## EXERCISE DETAILS
Render the material as a Markdown table, starting at the line that contains "Given: Click the Redo arrow icon" and ending at the line that contains "Looking at the". Use the columns Row and Text, number each row, and leave out blank lines.

== DATASET EXTRACT ==

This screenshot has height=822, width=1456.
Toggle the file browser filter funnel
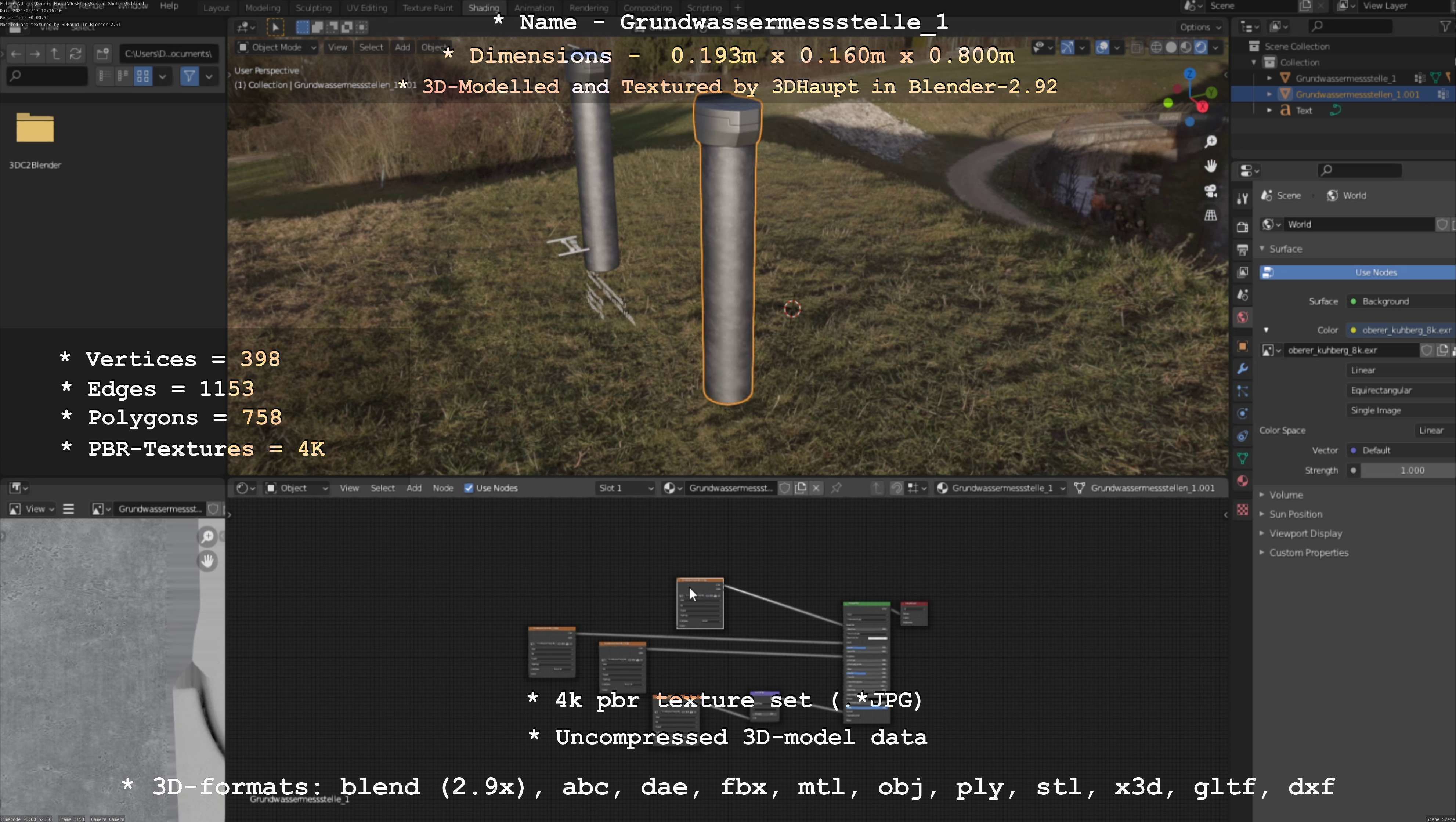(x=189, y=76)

===
== DATASET EXTRACT ==

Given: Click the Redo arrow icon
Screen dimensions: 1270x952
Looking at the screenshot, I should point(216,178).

===

## THE OUTPUT
| Row | Text |
|---|---|
| 1 | Given: Click the Redo arrow icon |
| 2 | Screen dimensions: 1270x952 |
| 3 | Looking at the screenshot, I should point(216,178). |